Exercise.
Below is a listing. Set down exactly the lines from the one containing "Where should I click to: Click the Builds" through the one containing "Image resolution: width=1330", both ends included, and leave out the rest.

Exercise input.
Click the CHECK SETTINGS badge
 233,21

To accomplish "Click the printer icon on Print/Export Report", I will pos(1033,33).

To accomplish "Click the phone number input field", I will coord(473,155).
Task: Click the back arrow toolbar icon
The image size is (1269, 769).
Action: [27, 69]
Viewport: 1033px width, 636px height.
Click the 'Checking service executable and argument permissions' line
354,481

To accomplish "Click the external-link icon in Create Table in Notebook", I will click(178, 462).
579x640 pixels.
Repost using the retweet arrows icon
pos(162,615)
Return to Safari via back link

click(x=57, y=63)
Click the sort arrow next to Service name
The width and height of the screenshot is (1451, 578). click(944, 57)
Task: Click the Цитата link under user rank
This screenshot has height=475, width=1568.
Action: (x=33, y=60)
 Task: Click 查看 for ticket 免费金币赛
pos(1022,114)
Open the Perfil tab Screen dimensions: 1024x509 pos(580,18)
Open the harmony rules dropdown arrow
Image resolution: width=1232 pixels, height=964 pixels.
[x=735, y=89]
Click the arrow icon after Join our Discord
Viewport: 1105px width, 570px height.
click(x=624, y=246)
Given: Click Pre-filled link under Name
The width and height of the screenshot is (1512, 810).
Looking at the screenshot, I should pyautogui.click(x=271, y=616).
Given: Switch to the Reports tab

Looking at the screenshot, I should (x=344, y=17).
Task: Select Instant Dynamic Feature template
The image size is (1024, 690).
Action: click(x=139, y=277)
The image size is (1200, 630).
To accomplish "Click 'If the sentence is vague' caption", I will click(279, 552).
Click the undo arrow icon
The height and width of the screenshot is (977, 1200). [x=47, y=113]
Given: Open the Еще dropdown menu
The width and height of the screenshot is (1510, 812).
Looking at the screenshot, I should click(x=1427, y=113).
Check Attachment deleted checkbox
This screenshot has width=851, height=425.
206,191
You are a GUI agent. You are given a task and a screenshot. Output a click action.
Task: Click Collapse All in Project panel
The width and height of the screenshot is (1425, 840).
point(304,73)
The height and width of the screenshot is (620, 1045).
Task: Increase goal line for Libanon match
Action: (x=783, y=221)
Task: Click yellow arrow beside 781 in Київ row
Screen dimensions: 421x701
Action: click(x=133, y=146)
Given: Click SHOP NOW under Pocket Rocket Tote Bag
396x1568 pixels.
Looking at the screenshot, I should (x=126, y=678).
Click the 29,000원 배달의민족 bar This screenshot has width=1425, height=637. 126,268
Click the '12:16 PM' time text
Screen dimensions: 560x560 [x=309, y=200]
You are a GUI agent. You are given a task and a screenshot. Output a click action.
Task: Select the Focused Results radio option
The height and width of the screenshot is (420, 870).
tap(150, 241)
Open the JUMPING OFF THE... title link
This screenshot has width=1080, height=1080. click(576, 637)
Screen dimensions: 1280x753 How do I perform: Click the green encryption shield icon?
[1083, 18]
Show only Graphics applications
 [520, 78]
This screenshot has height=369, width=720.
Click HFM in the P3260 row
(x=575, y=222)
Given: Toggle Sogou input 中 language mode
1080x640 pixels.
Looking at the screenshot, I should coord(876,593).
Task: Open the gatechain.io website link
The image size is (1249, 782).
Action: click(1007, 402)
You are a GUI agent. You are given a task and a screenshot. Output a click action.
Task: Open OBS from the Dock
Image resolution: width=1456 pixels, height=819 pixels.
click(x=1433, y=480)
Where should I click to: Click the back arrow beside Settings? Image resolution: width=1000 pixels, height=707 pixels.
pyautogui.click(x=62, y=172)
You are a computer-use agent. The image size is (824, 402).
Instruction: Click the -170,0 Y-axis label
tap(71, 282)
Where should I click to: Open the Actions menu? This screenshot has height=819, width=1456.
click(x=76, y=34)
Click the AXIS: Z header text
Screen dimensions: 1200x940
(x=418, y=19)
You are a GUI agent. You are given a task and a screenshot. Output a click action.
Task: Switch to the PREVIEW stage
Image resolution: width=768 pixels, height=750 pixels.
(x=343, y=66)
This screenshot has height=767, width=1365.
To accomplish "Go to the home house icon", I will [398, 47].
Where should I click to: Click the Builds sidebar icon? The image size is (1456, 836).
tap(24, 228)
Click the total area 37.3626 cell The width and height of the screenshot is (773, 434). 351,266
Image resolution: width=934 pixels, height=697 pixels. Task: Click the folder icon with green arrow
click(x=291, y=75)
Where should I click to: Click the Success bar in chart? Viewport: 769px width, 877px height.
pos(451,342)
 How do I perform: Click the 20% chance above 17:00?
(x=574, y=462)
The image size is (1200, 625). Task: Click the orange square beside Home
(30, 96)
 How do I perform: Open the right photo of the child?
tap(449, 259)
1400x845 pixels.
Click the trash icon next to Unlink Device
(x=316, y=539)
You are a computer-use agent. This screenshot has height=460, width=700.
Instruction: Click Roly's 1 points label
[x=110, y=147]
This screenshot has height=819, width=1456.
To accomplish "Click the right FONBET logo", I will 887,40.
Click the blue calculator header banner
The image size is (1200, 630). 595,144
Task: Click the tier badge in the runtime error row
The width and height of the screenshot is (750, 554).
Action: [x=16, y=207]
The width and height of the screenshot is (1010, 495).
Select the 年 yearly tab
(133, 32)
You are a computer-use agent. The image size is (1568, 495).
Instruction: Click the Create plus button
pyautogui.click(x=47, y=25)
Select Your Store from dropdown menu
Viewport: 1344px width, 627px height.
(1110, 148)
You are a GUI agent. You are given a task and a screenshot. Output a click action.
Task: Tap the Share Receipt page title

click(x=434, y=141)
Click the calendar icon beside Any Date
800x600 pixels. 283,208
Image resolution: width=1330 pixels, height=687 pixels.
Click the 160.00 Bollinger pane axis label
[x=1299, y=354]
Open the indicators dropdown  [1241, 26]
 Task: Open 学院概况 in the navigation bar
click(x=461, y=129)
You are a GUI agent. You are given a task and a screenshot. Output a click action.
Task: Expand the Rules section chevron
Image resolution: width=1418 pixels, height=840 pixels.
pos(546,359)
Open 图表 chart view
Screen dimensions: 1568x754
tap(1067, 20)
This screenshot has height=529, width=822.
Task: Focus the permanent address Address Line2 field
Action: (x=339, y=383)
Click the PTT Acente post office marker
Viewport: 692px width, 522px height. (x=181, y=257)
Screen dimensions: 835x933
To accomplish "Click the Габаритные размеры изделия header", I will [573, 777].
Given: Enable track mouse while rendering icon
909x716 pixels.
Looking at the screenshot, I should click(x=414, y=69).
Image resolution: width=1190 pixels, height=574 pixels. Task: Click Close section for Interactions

Reply to the exercise.
Where should I click to: Click the Builds sidebar icon? The image size is (1456, 836).
tap(24, 228)
Click the total area 37.3626 cell The width and height of the screenshot is (773, 434). 351,266
Image resolution: width=934 pixels, height=697 pixels. Task: Click the folder icon with green arrow
click(x=291, y=75)
Where should I click to: Click the Success bar in chart? Viewport: 769px width, 877px height.
pos(451,342)
 How do I perform: Click the 20% chance above 17:00?
(x=574, y=462)
The image size is (1200, 625). Task: Click the orange square beside Home
(30, 96)
 How do I perform: Open the right photo of the child?
tap(449, 259)
1400x845 pixels.
Click the trash icon next to Unlink Device
(x=316, y=539)
You are a computer-use agent. This screenshot has height=460, width=700.
Instruction: Click Roly's 1 points label
[x=110, y=147]
This screenshot has height=819, width=1456.
To accomplish "Click the right FONBET logo", I will 887,40.
Click the blue calculator header banner
The image size is (1200, 630). 595,144
Task: Click the tier badge in the runtime error row
The width and height of the screenshot is (750, 554).
Action: [x=16, y=207]
The width and height of the screenshot is (1010, 495).
Select the 年 yearly tab
(133, 32)
You are a computer-use agent. The image size is (1568, 495).
Instruction: Click the Create plus button
pyautogui.click(x=47, y=25)
Select Your Store from dropdown menu
Viewport: 1344px width, 627px height.
(1110, 148)
You are a GUI agent. You are given a task and a screenshot. Output a click action.
Task: Tap the Share Receipt page title

click(x=434, y=141)
Click the calendar icon beside Any Date
800x600 pixels. 283,208
Image resolution: width=1330 pixels, height=687 pixels.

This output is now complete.